I've come to grips with the fact that I might actually have a real kitchen. But my fear is that I'll lose some of my trashy, low-budget appeal. Half of my miserable, sarcastic ramblings stem from the frustration of cooking in a cramped, fugly kitchen with zero counter space (and using my radiator as a cutting board).
Question is, will the open-layout of a real kitchen change me?
Nah, I'm still a bitch, and I'll always be miserable. That's just in my genetic makeup. I promise I'll stay just as rude and sarcastic as I've always been, and I'll continue to pepper my meals with dirty jokes and sexual innuendos.
You know what, since the Jets are 3-0, I'm in a good mood. You can finally have that chili recipe. Plus I ate it on their first regular season game (they were at Houston, so chili was befitting, actually), and it apparently brought them some good luck. Also, I stole the recipe from Men's Health (mad THIEF status son!), so it's not like I'm giving away some great family secret or anything. Unless editor-in-cheif David Zinczenko is secretly my daddy. (Any confessions, Mom? Get Maury Povich on this shit, STAT!)

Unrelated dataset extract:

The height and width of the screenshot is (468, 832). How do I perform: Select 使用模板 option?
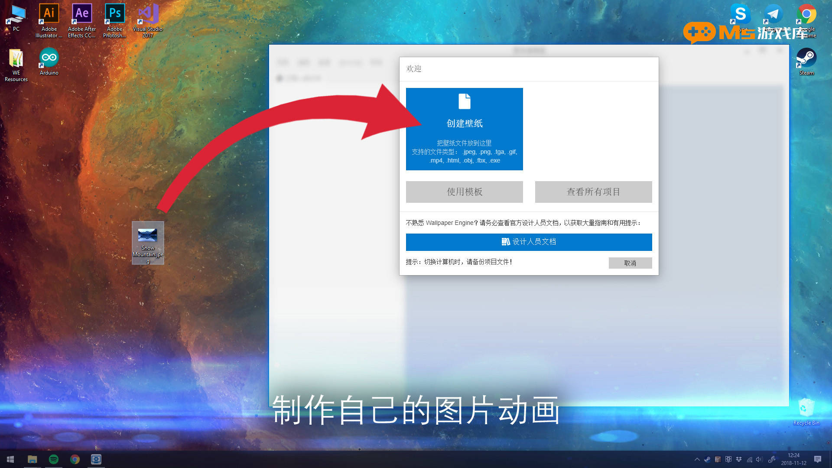tap(464, 192)
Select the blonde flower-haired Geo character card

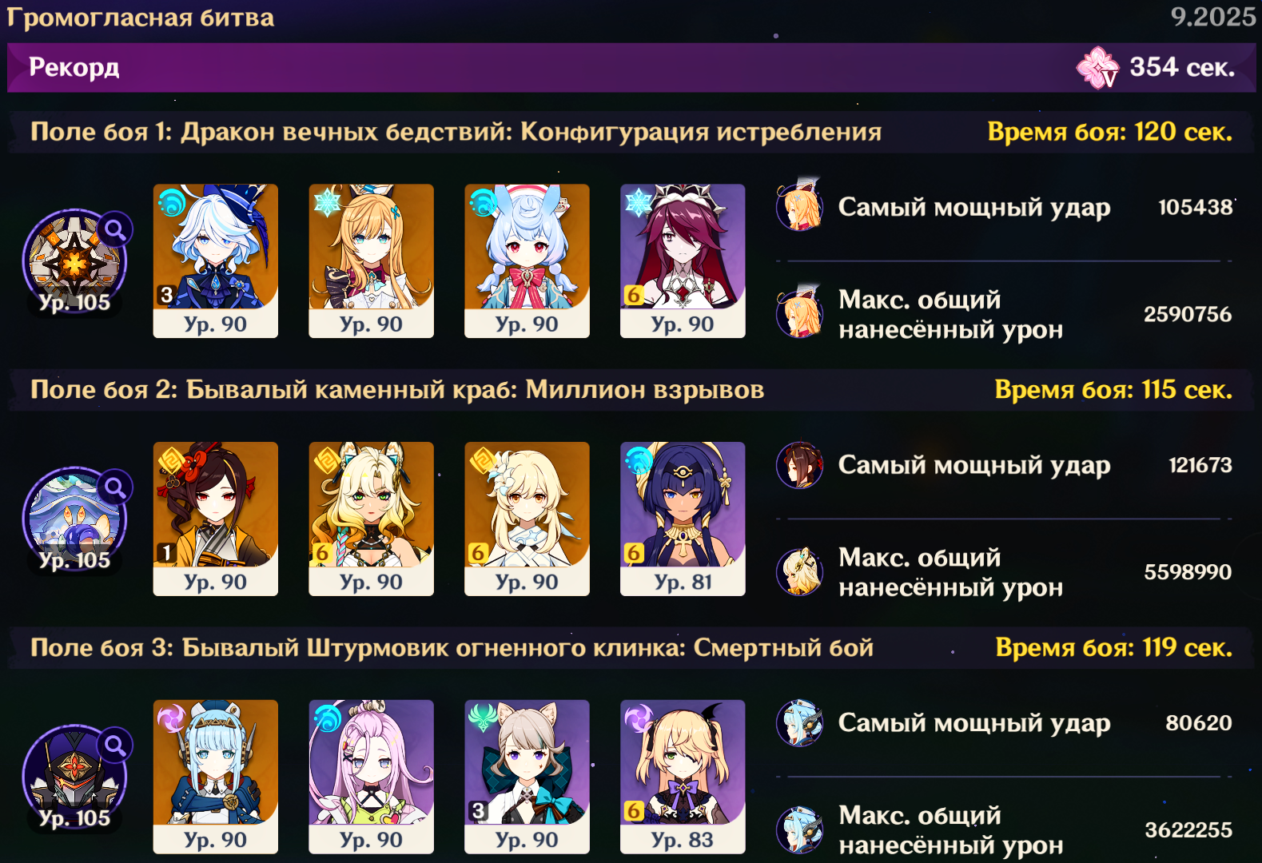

I have to leave out some of this recipe's "instructional" photos, for aesthetic reasons. I've come to the realization that chili looks remarkably like diarreah. But at least it doesn't look as gross as this:
LOOK. AT. THAT. It's a wet hemmoroid on a platter! Delicious!
Chili Con Carne
Makes about 8-10 servings, if you're serving over rice
Ingredients
-2 lbs ground beef
-2 medium yellow onions, diced
-4 cloves garlic, minced
-4 15-oz cans kidney beans (I usually use 2 dark red cans and 2 light red cans)
-3 cans fire-roasted diced tomatoes (I used Hunt's Fire Roasted Diced Tomatoes with Garlic)
- 2 1/2 cups chicken stock (If you're using canned broth, that's about 2 10.75 ounce cans)
-2 ounces dark chocolate (Yes, dark chocolate. Not a typo. Trust.)
-Chili powder
-Cumin
-Cayenne pepper
-Cinnamon
-Salt & pepper
Steps
-Heat a skillet or frying pan over medium-high heat. Add ground beef to pan, breaking it up with a fork or spatula.
-Meanwhile, add kidney beans (rinsed and drained), diced tomatoes (plus juice), and chicken stock to a deep pot or dutch oven (ha). Slowly start to simmer the beans, tomatoes, and stock over low heat.
-Once the ground beef is browned, transfer it to the pot, reserving fat. Add onion to the reserved fat, and cook until soft and translucent. Add garlic, and cook everything together until the onions are just beginning to caramelize and the garlic is just beginning to brown. Transfer to the pot.
-Add spices and chocolate to the pot. I'm not listing measurements for the spices, because it's really all about personal preferences. Plus, if you're heavy handed with the seasonings (like me), you'll probably keep adding seasonings as you go along. I go heavy on the chili powder and cumin; easy on the cinnamon. The cayenne will determine the spiciness (or wimpiness) of your chili. Lower the pot's heat to a simmer, and cook for an hour or more. Once the chili heats up, the spices will intensify (and the chocolate will melt), so keep tasting and adjusting your seasoning accordingly. It shouldn't be an issue--you know you're a greedy bitch like me, who can't wait an hour for that shit to simmer.
-I think this chili tastes better the next day, but if you're so hungry that the video posted above actually stimulated your appetite, serve chili immediately over white rice, and garnish with cheddar cheese.
NOTE: Serve chili over rice with a SLOTTED SPOON. This chili is very soupy, and I know most recipes and restaurants create chili this way, but I DON'T. I do, however, cook it with lots of liquid, and store the leftovers with the liquid, so that the beef/beans don't get dried out when you reheat them.